With the first line as the start and the line containing "Task: Toggle Bold formatting off" as the end, write out every line of the records exactly.

Stored data entries:
------------------------------

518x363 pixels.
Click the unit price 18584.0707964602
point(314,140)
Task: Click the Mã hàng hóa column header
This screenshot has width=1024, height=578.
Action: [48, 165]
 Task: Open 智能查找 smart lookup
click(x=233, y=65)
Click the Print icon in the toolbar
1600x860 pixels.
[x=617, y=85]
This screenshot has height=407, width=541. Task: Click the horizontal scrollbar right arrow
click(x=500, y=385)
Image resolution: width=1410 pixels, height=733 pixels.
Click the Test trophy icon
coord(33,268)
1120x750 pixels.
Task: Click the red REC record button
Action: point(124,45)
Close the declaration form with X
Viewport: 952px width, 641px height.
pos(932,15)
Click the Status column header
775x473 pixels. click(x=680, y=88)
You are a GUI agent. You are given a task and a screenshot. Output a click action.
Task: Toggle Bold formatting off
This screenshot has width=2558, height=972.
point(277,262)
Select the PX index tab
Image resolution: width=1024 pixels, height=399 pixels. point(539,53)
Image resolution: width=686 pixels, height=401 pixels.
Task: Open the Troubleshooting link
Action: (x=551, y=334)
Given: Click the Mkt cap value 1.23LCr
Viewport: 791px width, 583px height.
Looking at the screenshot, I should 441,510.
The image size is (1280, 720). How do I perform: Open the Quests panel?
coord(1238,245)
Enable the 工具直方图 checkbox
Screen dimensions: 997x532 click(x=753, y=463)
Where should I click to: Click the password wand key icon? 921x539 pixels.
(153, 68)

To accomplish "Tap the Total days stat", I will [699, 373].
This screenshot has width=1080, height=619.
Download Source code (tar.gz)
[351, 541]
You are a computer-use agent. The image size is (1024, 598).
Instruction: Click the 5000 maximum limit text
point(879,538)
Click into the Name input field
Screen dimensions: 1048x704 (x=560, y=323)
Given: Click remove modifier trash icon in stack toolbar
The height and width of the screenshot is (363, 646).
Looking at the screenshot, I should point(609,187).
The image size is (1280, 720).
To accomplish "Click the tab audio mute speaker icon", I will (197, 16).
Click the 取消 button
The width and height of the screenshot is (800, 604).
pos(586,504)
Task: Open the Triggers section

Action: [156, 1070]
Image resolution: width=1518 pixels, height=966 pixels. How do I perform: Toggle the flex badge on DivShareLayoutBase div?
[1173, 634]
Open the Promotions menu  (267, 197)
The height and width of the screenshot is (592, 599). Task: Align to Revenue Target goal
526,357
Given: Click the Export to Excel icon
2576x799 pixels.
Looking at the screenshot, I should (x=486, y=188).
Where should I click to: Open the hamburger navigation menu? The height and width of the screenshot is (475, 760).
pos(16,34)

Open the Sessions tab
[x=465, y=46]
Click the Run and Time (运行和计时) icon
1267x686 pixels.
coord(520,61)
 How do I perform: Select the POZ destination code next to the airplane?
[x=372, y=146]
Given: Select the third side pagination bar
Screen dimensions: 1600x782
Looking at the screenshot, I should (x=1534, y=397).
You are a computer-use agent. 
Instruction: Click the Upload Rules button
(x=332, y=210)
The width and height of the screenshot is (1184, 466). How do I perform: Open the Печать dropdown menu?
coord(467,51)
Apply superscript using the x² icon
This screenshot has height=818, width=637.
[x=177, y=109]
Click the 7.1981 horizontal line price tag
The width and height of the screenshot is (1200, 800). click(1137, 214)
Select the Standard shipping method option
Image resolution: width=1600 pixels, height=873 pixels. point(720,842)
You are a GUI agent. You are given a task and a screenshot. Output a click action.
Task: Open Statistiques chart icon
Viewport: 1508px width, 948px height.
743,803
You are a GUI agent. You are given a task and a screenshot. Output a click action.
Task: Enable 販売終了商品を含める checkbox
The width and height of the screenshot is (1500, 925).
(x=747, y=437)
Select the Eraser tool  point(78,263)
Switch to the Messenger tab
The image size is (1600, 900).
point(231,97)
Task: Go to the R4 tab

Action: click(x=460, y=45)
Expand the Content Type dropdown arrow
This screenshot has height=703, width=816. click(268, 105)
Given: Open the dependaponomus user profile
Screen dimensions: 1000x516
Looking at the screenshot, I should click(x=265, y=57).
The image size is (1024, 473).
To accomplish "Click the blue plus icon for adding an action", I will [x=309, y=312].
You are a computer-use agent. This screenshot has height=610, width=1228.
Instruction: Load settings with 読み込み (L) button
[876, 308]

------------------------------

**Your solution**
518x363 pixels.
Click the unit price 18584.0707964602
point(314,140)
Task: Click the Mã hàng hóa column header
This screenshot has width=1024, height=578.
Action: [48, 165]
 Task: Open 智能查找 smart lookup
click(x=233, y=65)
Click the Print icon in the toolbar
1600x860 pixels.
[x=617, y=85]
This screenshot has height=407, width=541. Task: Click the horizontal scrollbar right arrow
click(x=500, y=385)
Image resolution: width=1410 pixels, height=733 pixels.
Click the Test trophy icon
coord(33,268)
1120x750 pixels.
Task: Click the red REC record button
Action: point(124,45)
Close the declaration form with X
Viewport: 952px width, 641px height.
pos(932,15)
Click the Status column header
775x473 pixels. click(x=680, y=88)
You are a GUI agent. You are given a task and a screenshot. Output a click action.
Task: Toggle Bold formatting off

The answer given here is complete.